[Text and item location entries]
** Start **

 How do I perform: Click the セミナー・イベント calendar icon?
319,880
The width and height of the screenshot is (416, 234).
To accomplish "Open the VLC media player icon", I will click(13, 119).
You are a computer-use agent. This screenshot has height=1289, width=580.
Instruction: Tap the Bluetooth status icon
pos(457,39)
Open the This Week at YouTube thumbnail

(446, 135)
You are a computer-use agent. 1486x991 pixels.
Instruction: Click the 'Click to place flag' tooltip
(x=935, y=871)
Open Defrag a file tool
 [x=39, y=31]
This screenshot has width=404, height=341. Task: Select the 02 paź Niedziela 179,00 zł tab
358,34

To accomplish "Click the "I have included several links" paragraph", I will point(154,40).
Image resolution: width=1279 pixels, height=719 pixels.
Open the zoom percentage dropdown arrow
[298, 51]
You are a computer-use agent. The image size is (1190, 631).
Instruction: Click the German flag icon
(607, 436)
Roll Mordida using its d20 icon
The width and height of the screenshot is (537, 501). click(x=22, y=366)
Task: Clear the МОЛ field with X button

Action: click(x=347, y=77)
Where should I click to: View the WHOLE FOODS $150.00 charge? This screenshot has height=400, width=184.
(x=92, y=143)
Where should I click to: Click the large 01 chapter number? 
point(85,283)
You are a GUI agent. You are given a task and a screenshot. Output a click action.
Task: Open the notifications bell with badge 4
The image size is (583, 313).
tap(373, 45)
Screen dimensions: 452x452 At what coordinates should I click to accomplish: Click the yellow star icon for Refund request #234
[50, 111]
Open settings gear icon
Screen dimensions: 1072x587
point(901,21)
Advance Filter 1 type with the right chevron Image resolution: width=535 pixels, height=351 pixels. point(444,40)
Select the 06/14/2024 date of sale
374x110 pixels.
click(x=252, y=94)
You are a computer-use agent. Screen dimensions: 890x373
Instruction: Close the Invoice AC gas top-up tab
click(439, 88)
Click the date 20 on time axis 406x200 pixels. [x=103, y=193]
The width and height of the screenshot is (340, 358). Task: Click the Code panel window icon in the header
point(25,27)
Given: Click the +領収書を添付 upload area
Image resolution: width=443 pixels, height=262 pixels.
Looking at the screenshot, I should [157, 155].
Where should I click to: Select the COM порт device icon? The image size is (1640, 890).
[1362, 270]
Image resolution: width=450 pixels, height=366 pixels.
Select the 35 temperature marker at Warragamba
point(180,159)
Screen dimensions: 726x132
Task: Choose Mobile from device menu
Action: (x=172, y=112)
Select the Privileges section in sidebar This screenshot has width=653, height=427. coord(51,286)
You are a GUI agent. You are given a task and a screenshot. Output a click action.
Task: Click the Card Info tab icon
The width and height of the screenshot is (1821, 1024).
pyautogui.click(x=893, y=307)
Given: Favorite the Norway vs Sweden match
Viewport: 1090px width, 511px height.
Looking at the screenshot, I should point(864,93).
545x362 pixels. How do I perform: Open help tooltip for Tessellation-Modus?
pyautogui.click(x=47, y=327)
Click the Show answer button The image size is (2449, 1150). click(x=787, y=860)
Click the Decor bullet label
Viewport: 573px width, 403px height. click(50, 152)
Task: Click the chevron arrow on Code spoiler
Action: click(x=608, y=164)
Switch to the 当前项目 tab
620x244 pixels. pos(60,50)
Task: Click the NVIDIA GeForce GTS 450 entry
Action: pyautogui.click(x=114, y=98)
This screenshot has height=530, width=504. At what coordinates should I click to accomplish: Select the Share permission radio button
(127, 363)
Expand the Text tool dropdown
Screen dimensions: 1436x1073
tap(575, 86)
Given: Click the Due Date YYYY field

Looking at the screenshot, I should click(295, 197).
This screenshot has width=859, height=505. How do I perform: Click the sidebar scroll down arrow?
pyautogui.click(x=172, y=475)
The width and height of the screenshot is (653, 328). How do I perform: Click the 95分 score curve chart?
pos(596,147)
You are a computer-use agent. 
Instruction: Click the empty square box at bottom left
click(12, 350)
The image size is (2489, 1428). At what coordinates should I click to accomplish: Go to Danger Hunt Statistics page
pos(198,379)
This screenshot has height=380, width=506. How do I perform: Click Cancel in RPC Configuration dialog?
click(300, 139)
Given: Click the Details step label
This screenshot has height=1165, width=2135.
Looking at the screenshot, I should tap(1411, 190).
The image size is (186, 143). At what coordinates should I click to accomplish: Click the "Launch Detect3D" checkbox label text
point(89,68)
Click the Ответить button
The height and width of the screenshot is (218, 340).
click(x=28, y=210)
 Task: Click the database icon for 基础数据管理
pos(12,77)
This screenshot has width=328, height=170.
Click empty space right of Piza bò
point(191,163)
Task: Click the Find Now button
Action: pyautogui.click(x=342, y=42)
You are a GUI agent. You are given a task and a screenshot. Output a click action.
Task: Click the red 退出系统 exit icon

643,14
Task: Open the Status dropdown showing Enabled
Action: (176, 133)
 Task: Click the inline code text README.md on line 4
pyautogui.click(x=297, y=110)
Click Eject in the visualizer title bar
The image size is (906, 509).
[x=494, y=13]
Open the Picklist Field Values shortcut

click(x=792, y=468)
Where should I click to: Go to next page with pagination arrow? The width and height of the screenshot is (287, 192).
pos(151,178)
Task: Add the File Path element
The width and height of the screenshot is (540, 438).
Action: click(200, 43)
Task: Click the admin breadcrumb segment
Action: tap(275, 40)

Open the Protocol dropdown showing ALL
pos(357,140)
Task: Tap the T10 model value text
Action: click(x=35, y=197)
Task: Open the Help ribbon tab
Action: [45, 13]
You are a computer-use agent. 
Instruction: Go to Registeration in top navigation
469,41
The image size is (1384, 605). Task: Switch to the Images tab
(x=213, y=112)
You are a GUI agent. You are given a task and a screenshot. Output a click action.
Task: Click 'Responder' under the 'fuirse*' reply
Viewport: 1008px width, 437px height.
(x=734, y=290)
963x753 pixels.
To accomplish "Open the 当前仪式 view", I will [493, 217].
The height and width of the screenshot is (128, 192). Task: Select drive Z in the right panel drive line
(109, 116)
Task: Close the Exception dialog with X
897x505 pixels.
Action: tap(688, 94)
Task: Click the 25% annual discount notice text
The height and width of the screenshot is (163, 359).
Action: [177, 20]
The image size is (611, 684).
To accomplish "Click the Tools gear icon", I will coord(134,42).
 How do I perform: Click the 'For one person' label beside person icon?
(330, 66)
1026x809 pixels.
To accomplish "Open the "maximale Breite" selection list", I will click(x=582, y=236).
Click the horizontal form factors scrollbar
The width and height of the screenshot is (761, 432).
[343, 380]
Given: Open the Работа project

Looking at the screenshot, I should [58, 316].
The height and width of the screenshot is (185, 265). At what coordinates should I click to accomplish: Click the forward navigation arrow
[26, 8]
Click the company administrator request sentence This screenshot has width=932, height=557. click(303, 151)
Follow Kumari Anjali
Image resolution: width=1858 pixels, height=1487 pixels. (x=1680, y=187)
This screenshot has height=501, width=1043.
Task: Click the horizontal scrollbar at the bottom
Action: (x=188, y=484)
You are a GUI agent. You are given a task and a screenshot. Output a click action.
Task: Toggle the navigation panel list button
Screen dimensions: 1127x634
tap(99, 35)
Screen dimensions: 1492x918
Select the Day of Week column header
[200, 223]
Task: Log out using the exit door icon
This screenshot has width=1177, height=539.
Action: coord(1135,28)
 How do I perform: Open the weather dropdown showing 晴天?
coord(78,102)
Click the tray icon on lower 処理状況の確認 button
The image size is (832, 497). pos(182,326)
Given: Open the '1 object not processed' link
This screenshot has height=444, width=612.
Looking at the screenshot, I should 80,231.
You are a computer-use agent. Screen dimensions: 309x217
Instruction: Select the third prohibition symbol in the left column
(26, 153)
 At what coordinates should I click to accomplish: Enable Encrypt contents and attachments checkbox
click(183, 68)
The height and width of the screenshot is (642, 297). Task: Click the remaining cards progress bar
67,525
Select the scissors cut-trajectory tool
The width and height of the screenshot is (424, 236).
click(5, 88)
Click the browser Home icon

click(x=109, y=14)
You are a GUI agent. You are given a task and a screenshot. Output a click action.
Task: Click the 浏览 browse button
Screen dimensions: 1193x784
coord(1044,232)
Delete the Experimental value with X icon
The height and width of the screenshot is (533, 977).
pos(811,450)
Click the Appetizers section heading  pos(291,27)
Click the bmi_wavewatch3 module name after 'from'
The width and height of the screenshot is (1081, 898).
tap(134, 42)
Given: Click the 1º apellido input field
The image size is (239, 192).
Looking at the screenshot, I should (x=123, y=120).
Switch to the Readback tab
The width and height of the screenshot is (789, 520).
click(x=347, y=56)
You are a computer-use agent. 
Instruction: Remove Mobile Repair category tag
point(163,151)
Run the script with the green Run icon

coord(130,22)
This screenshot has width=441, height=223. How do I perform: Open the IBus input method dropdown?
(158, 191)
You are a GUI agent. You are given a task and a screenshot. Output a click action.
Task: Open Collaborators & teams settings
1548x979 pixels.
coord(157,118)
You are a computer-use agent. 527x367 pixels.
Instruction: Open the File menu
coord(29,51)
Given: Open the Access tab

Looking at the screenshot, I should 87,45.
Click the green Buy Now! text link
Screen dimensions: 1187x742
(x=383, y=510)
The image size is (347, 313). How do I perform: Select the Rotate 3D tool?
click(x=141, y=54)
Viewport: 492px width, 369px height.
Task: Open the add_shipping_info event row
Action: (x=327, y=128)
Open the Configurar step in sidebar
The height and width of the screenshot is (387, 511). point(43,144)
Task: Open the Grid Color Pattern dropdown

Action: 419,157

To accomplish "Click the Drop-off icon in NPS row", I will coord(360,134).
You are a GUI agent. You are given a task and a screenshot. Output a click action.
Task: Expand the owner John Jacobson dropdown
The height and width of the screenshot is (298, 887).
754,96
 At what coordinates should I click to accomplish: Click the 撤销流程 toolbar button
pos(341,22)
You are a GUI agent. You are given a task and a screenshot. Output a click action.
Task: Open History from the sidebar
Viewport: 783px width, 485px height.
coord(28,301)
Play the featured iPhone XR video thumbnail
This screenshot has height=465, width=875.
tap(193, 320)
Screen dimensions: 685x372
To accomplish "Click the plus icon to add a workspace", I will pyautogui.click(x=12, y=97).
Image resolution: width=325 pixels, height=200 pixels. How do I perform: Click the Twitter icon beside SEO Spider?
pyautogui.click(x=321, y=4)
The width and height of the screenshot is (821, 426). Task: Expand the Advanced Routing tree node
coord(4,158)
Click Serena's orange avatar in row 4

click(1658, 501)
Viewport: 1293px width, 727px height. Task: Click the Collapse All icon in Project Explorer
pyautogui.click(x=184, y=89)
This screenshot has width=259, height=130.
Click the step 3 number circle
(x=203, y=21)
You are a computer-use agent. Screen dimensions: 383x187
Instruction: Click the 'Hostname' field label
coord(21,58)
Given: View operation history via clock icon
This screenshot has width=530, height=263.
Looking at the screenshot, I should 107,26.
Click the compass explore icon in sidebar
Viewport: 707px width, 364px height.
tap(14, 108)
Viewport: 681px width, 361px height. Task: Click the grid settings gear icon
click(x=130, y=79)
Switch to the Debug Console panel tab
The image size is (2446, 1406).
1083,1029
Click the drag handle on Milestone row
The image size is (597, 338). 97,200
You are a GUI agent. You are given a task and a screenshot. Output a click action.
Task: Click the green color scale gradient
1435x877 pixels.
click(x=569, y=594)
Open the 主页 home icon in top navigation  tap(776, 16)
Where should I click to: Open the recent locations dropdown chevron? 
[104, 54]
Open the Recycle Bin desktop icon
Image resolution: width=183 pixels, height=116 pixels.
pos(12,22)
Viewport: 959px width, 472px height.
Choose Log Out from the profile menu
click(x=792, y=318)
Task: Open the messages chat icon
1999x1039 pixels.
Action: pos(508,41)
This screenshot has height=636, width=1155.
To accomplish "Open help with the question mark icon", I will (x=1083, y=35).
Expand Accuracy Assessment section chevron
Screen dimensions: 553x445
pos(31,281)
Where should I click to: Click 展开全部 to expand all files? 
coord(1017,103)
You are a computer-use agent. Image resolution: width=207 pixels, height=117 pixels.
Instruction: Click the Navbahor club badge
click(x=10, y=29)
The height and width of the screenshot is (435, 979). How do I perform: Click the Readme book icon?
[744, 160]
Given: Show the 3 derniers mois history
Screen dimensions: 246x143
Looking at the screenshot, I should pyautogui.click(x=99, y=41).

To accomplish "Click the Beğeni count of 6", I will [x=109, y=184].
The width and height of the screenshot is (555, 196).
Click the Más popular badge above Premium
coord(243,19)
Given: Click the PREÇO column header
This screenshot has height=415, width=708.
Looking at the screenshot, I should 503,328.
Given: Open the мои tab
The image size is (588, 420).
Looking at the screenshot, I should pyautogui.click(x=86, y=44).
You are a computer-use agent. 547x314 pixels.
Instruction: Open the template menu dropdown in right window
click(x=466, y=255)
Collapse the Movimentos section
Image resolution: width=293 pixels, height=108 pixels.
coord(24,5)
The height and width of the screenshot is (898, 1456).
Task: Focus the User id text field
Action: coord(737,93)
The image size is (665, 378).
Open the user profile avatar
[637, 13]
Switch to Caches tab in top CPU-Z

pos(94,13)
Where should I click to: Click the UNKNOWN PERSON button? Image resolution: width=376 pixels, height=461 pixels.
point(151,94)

** End **

§ **Set task**
Which lines of the items above contain the word "Collapse"? Pick out each of them and copy it in full.

§ **Answer for the task**
Viewport: 1293px width, 727px height. Task: Click the Collapse All icon in Project Explorer
Collapse the Movimentos section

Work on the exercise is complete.